This is an economics study. However, due to unprecedented damages presented by the crisis, the authors thought it warranted to present our own thoughts on the matter in terms of future actions.

  1. Sentiment among community leaders, including elected officials, business professionals, organizational leaders, members of law enforcement, educators and others, must remain unbiased in their appreciation for human life and consciously make efforts to avoid stigmatizing our fellow citizens afflicted by this epidemic.
  2. The American Medical Association, American Dental Association, medical schools and dental schools across the country might want to revisit pedagogical strategy for the development of new physicians and oral surgeons. In particular, schools in the region may want to consider additional curricula that cover updated and improved considerations on risks for prescribing pharmaceuticals.

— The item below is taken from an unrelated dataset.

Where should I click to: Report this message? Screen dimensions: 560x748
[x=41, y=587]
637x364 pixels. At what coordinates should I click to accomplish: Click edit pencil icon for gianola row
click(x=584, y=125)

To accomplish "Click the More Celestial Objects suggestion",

  3. Indiana is a leading state in the bio-sciences industry. A concerted effort—including funding, engineering and scientific investments—leading to the development and commercialization of effective, non-addictive, powerful pain relievers would prove useful in leading our country out of this crisis, while bringing positive economic attention to Indiana.
  4. Educational leaders from pre-K through college may wish to expand curricula on gaining better understanding of the risks associated with the misuse of pharmaceuticals, as well as learn methods to identify at-risk students so intervention can happen early.

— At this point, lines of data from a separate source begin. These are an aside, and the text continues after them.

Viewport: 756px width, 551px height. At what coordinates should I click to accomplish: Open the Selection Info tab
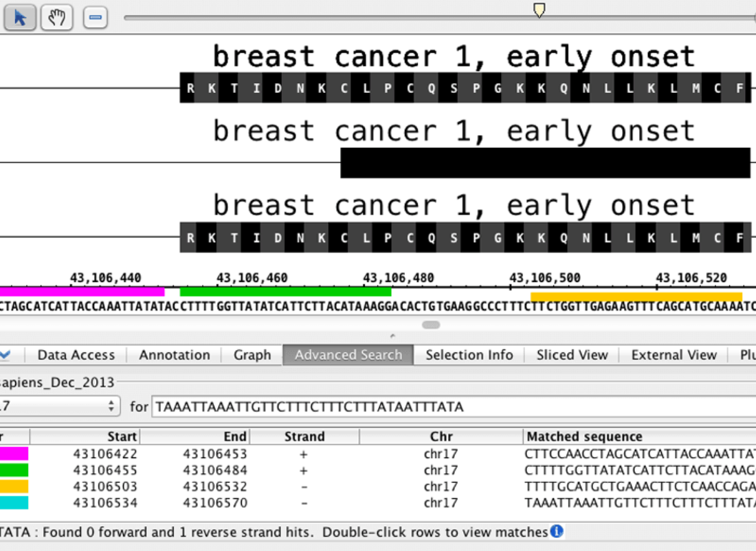[x=469, y=355]
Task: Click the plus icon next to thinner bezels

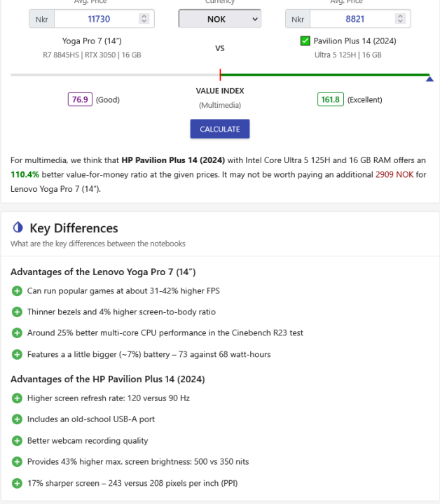Action: point(17,312)
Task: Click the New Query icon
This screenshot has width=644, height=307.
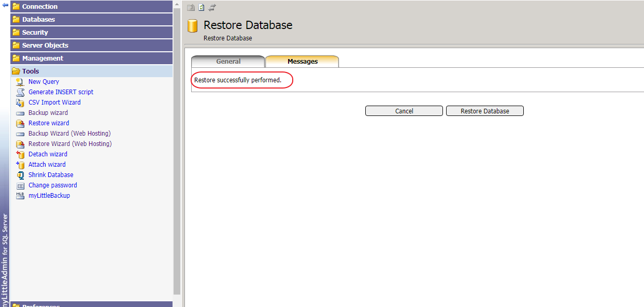Action: tap(20, 82)
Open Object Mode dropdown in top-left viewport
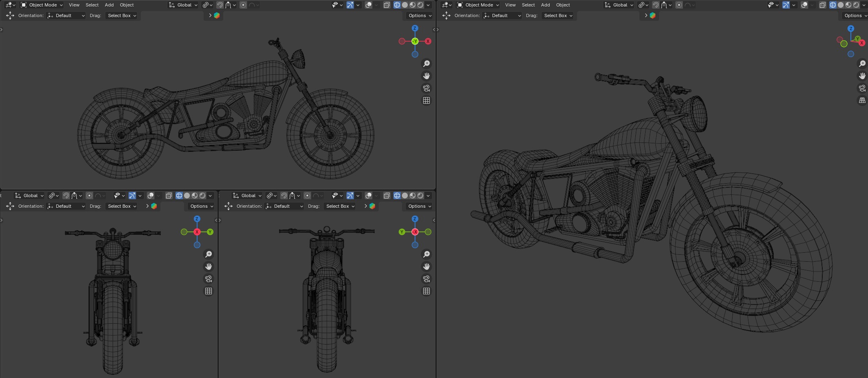The image size is (868, 378). (42, 5)
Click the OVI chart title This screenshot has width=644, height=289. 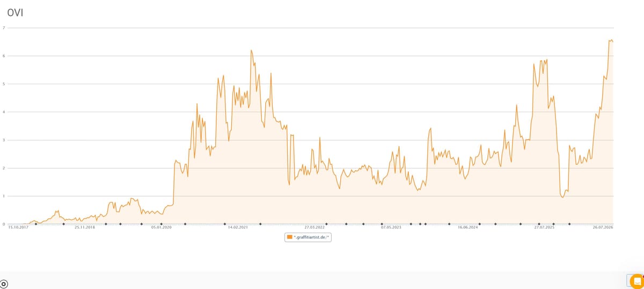(x=15, y=13)
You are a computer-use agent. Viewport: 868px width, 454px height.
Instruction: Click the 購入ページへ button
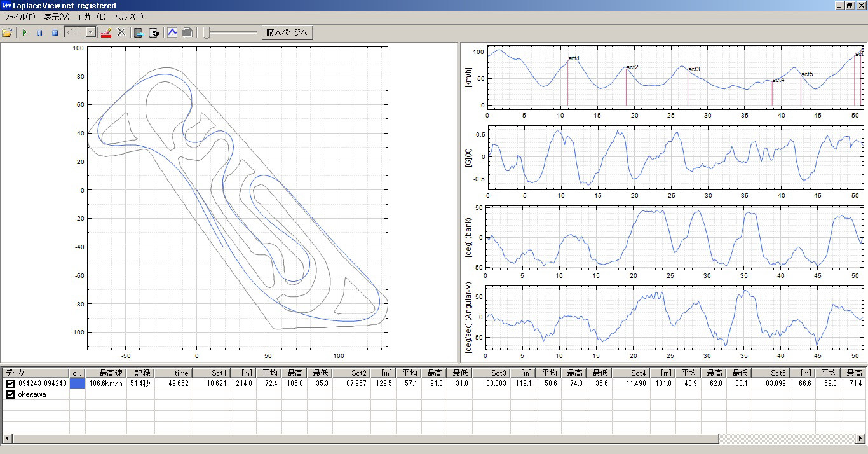point(287,32)
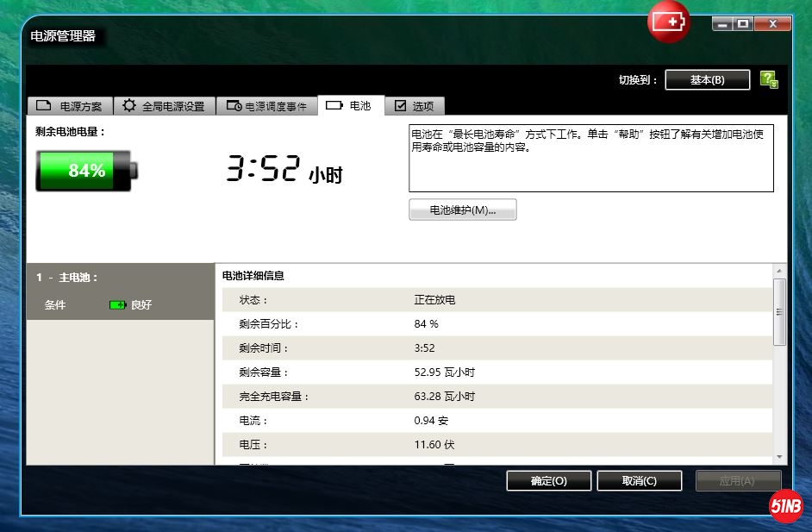Screen dimensions: 812x532
Task: Click the battery mode description text box
Action: [590, 158]
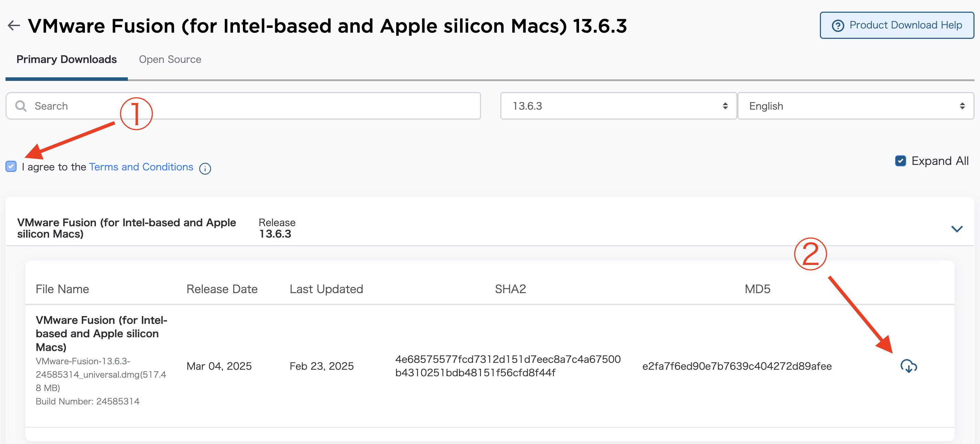This screenshot has height=444, width=980.
Task: Click the magnifier icon in search box
Action: [21, 106]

  5. Mayors, sheriffs, congressional representatives, doctors, hospital executives and other leaders may wish to form a task force combining local-level resources across jurisdictions for the potential of developing a more comprehensive solution in greater regions of the state that might be more severely affected. Analysis in the following article illuminates opioid severity by county, over time, within Indiana.
  6. An open mind toward development of any solution may prove beneficial.

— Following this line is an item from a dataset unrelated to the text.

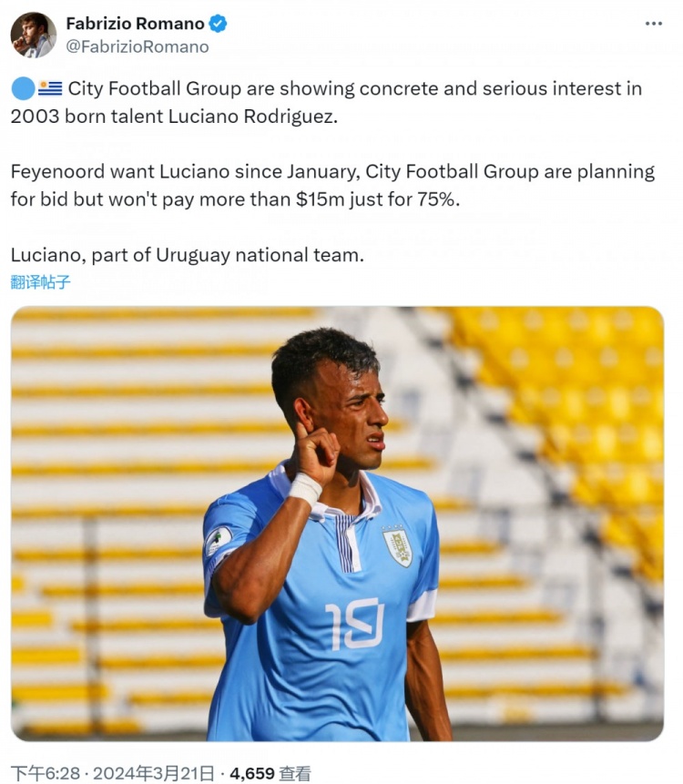
Task: Click the 查看 views label
Action: [x=295, y=773]
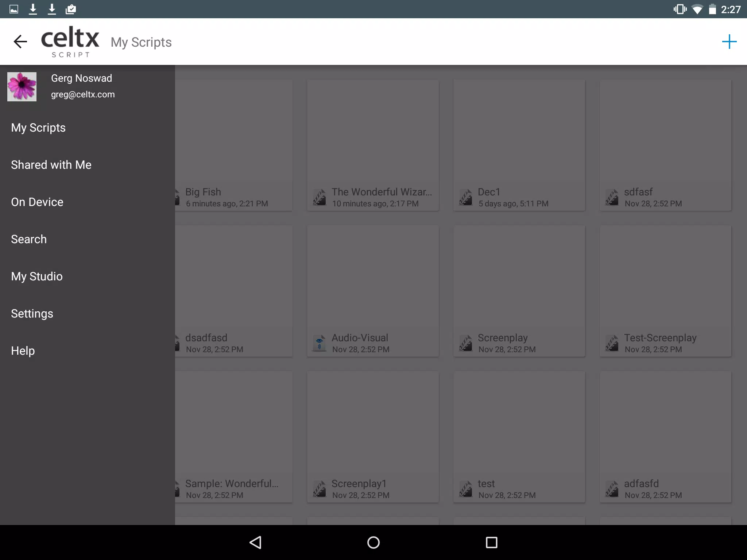
Task: Open the Test-Screenplay card
Action: 665,291
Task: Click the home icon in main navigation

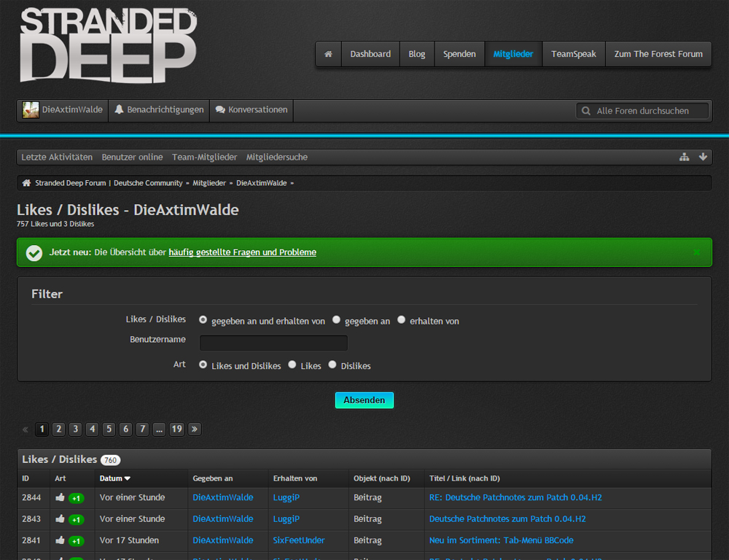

These steps are certainly not exhaustive, and we provide these thoughts only to stimulate further conversation in an attempt to develop a solution for this national problem.

Notes

  1. Brewer, R. (2017). The economic impact of opioid misuse in Indiana. Indiana Business Review, 92(4). Retrieved from www.ibrc.indiana.edu/ibr/2017/outlook/opioid.html
  2. Population data/NSUDH. Substance Abuse and Mental Health Services Administration (SAMHSA). See “Results from National Survey on Drug Use and Health: Detailed Tables” for years 2009-2016. Retrieved from www.samhsa.gov/data/population-data-nsduh/reports?tab=38. Note: For years 2015-2016, we used SAMHSA’s “opioid misuse” statistics, which encapsulate heroin misuse and nonmedical use of prescription painkillers. In years 2009-2014, SAMHSA only reports misuse statistics by educational attainment and employment status for nonmedical use of prescription painkillers, so we used these rates for our estimates.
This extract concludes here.